◆ EXCERPT PROVIDED ◆
*****
The Real World? - Parodies, Derivatives, and References

Parodies, Derivatives, and References

  • The show was satirized in the October 2, 1993 episode of the sketch comedy show, Saturday Night Live. The episode, which was hosted by Shannen Doherty, featured a sketch depicting a Real World cast patterned after the Los Angeles cast, and poked fun at the discussions of racism, bigotry, and political differences that served as a recurring theme that season. Another SNL parody of The Real World came in a 1996 episode hosted by John Goodman in which Bob Dole (Norm Macdonald) is thrown out of the house.
  • The 1994 movie Reality Bites, starring Winona Ryder and Ethan Hawke, focuses on a group of twentysomethings whose video diaries are misappropriated for a Real World-style documentary series. This fictional documentary series, as well as the title of the movie itself, closely parodies and satirizes The Real World format.
*****
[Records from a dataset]

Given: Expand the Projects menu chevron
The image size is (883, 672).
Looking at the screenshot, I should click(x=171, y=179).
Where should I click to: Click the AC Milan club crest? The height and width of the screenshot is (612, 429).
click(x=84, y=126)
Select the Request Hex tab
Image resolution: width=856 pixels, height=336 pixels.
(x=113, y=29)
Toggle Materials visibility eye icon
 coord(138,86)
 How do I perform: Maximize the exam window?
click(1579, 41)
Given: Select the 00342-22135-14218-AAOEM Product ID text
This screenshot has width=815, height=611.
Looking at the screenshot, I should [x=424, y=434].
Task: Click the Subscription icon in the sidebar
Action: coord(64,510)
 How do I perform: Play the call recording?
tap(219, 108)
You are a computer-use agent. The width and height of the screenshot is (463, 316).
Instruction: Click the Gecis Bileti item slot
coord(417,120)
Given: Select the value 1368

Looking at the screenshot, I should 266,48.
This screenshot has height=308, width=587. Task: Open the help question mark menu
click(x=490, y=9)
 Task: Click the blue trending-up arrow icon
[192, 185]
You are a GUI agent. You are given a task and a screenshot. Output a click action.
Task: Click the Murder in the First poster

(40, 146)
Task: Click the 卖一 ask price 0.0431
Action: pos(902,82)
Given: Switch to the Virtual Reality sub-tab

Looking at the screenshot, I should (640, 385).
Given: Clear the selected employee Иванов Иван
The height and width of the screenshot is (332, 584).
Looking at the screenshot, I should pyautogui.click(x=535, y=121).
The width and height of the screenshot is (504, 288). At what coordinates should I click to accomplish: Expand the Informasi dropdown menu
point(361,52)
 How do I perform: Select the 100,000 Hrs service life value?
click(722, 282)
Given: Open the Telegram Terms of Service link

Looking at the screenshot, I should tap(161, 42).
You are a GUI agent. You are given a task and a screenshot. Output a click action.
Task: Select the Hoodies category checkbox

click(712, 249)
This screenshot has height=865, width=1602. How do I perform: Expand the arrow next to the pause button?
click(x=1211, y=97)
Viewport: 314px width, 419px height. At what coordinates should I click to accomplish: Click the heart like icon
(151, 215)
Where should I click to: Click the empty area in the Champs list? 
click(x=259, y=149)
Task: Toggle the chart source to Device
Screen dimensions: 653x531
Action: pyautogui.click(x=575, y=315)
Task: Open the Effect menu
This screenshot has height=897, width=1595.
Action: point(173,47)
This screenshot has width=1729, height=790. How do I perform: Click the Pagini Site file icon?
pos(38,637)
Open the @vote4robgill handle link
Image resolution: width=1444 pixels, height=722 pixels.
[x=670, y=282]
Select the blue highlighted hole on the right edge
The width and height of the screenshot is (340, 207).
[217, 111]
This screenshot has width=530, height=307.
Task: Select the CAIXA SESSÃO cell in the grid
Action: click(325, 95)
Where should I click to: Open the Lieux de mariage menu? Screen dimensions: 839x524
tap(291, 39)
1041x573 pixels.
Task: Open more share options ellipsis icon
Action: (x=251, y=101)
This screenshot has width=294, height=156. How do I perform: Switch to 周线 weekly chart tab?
*****
◆ TASK DETAILS ◆
Reproduce a part of the text on parodies of The Real World, beginning at the words that have "The Real World?" and stopping after "of the house.". The data has no connection to the text about parodies of The Real World.

◆ ANSWER ◆
The Real World? - Parodies, Derivatives, and References

Parodies, Derivatives, and References

  • The show was satirized in the October 2, 1993 episode of the sketch comedy show, Saturday Night Live. The episode, which was hosted by Shannen Doherty, featured a sketch depicting a Real World cast patterned after the Los Angeles cast, and poked fun at the discussions of racism, bigotry, and political differences that served as a recurring theme that season. Another SNL parody of The Real World came in a 1996 episode hosted by John Goodman in which Bob Dole (Norm Macdonald) is thrown out of the house.